Armenia and Turkey have never established formal diplomatic ties and their shared border has been closed since the 1990s.
Analysts said Pashinyan would make the case for speeding up steps towards normalisation with Turkey in a bid to ease Armenia’s isolation.
Relations between the two nations have been historically strained over the World War I-era mass killings of Armenians in the Ottoman Empire – atrocities Yerevan says amount to genocide. Turkey rejects the label.
And they have been further complicated by Ankara’s close ties to Turkic-speaking Azerbaijan, and its support for Baku in its long-running conflict with Armenia.
Ahead of the talks, Pashinyan visited the Armenian Patriarchal Church and the Blue Mosque and met members of the Turkish Armenian community, he said on his official Facebook page.
But his visit sparked unease back home. Police rounded up “several dozen” opposition supporters in the capital Yerevan and beyond Friday, rights groups and a lawyers coalition said.
Armenia’s interior ministry did not comment on the detentions, but said police had acted on information about plans to disrupt the peace.
- Normalisation -
“This is a historic visit, as it will be the first time a head of the Republic of Armenia visits Turkey at this level. All regional issues will be discussed,” Armenian parliament speaker Alen Simonyan told reporters on Thursday.
“The risks of war (with Azerbaijan) are currently minimal, and we must work to neutralise them. Pashinyan’s visit to Turkey is a step in that direction.”
An Armenian foreign ministry official told AFP Pashinyan and Erdogan would discuss efforts to sign a comprehensive peace treaty as well as the fallout from the Iran-Israel conflict.

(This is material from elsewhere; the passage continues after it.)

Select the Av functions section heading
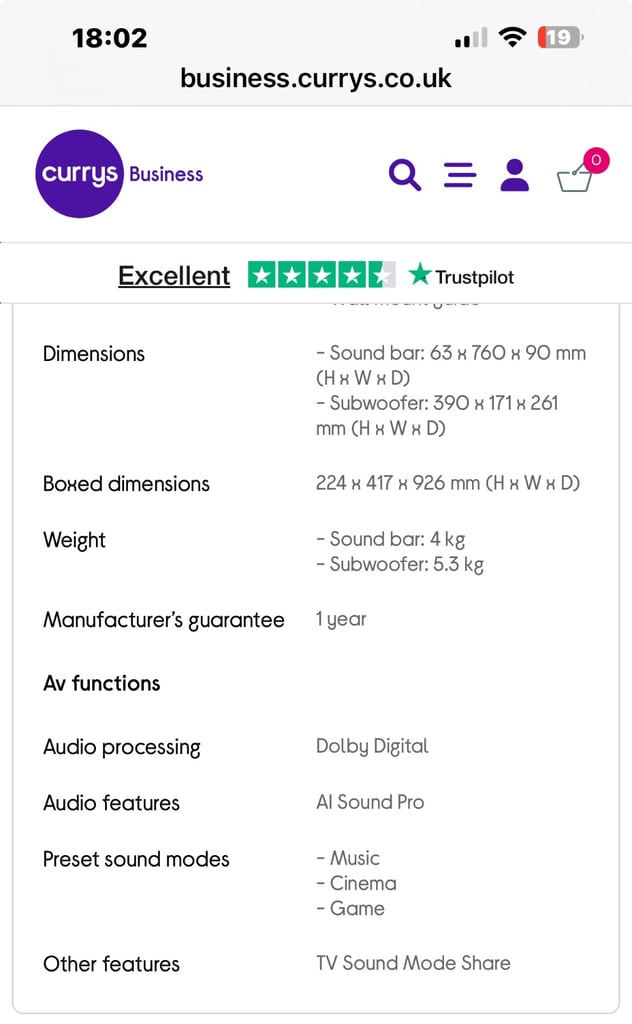This screenshot has width=632, height=1024. (102, 684)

A day ahead of his visit, Azerbaijani President Ilham Aliyev was in Turkey to meet Erdogan, hailing the two nations’ alliance as “a significant factor, not only regionally but also globally”.

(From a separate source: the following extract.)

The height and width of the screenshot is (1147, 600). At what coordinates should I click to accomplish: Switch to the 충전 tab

Erdogan repeated his backing for “the establishment of peace between Azerbaijan and Armenia”.
The two nations had agreed on the text of a peace deal in March, but Azerbaijan has since outlined a host of demands – including changes to Armenia’s constitution – before it will sign the document.

On Thursday, Erdogan (right) met Azerbaijani President Ilham Aliyev for talks
Pashinyan has actively sought to normalise relations with both Baku and Ankara.
“Pashinyan is very keen to break Armenia out of its isolation and the best way to do that is a peace agreement with Azerbaijan and a normalisation agreement with Turkey,” Thomas de Waal, a senior fellow at Carnegie Europe told AFP.
The main thing blocking normalisation with Turkey was Azerbaijan – a close ally of Ankara, he said.
“Turkey has a strategic dilemma here: on the one hand it wants to stay loyal to Azerbaijan; on the other, opening the Armenian border makes it a bigger player in the South Caucasus,” he said.
- Pashinyan concession -
Opening the border would help the economy in eastern Turkey, diminish Russian influence and likely improve Ankara’s ties with Washington and the West, among other things, he said.
“Pashinyan by himself won’t make this happen, it’s only when it moves higher up the Western agenda with Turkey that you might see change.”
Earlier this year, Pashinyan said Armenia would halt its campaign for international recognition of the 1915 mass killings of Armenians as genocide – a major concession to Turkey that sparked widespread criticism at home.
He has visited Turkey only once before, for Erdogan’s 2023 inauguration. At the time he was one of the first foreign leaders to congratulate him on his re-election.
Ankara and Yerevan appointed special envoys in late 2021 to lead a normalisation process, a year after Armenia’s defeat in a war with Azerbaijan over then then-disputed Karabakh region.
In 2022, Turkey and Armenia resumed commercial flights after a two-year pause.
A previous attempt to normalise relations – a 2009 accord to open the border – was never ratified by Armenia and abandoned in 2018.